The first time ever my avocado seed grew a root so when it got really long I planted it and then nothing and I thought I had killed it so while in the dirt I broke off part of the seed just to find out it is fine and green so just wondering is it ok with half a seed?Thanks Karen.

  • While life often finds away, I believe this would not be ideal and greatly reduces the chance of the plant fully germinating - you may be better off trying to grow another one from seed. Some tips - It can take a LONG time to start growing (sometimes months) - keeping the seed emersed in water in a warm (24c + environment) can help. Sometimes "scarring the seed" can help, eg by sanding off some of the skin or soaking in dilute Hydrogen peroxide can also stimulate growth. Don't transplant the seed until the plant has a 15cm long stem and leaves - again, this can take a long time.
    – davidgo
    Jul 10, 2016 at 22:15
  • You did not describe your sowing method. Many do germinate it in a jar, let the roots develop in water, and then pot it directly in the soil. To their amazement, the tree is shocked and even may die. They don't understand that roots which developed in water for too long have a hard time adapting to soil. Did you grow your seed first in water, or was it soil from the start? Did you keep the rootball intact if you used soil? Jan 9, 2020 at 18:24

3 Answers 3


There are two versions of “is it OK?” First, is it ever possible? That depends on what part of the seed remains. A non-compound seed like avocado has only one epicotyl, or embryo plant. If what’s left lacks an epicotyl, the seed can never sprout. On an avocado, the epicotyl looks like the tip of a tube, and depending on the stage of the seed’s maturity may even include tiny yellow/white leaves.

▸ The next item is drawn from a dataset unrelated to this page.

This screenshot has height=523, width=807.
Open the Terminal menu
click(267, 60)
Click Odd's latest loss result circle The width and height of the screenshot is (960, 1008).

There’s a drawing of the inside of an avocado seed at http://www.inspiredbymygarden.com/germination-of-seeds/.

Second, how good an idea is it to use part of a seed, even if it might be possible? Not very. Most of content of an avocado seed, or of most of the grains and other seeds we eat, is starch. It is food for the baby plant until the new plant has roots and leaves to feed itself. You’re starting your plant on a starvation diet. It may or may not survive.

Recommendation: Eat another one of those delicious fruits and start with a whole seed!

  • P.S. Simply because the inside of a particular seed, in this case avocado, is chemically a starch doesn't make it safe food for humans. Just so there are no misunderstandings! Don't eat avocado seeds.
    – InColorado
    Apr 9, 2019 at 2:40

Its definitely got less of a chance of making it now then it did before it was damaged, but if I were a betting man, and I am, id say as long as that tap root isn't damaged, and conditions are ideal, its probably going to make it. Some advice though, dont baby it. If you do, and thats the only reason it survives, your going to have a weak tree. Avocado's are already fairly picky about climate and stress levels. If your just growing it to grow a tree, it will be fine no matter what, I guess, but if your hoping to get fruit off of it, id plant another tree. Also, not sure if you're aware, but most avocado farmers trees, are grafted. There are a lot of reasons for that, main one being that they want consistency in thier crop. Another reason is because they can sometimes not fruit, ever. Or sometimes take up to 10 or even 15 years to bear fruit. I have even heard 20 years, but if you graft a branch off of a tree with a particular fruit that you like, onto a solid root stock, that tree will bear fruit in, id say 3 years, tops. Probably quicker in ideal conditions. They also have a weird way that they pollinate and reproduce naturally, which I wont get into because im not sure I grasp it entirely. It has to do with temperature, and the flower functioning as both a male and a female organ, but not at the same time. Heres an article to better explain. https://www.agric.wa.gov.au/spring/growing-avocados-flowering-pollination-and-fruit-set
My point is, It is because of this, that id not only plant about 3 or 4 trees, but id go with grafted trees, not trees from seeds. Id scrap the whole idea of a seed altogether (unless the seed is grown for its root stock). That way you can also get trees proven to be climatized to your local environment. Id also suggest getting a tree that is grafted from a tree that you've tasted the fruit from, and you liked it. When avocados are cross pollinated, you never know what your gonna get, and avocados have quite a range of possible flavors, and not just the ones that you can buy in the store. Those are the ones that taste good, some dont.
Also, when you see flowers, dont be too excited. It produces a ton of flowers in hopes of attracting pollinators, but most of them wont become fruit. Most of them are strictly an attractant. Avocados are a lot of work but they can be very rewarding. Especially if you love avocados as much as I do. Good luck.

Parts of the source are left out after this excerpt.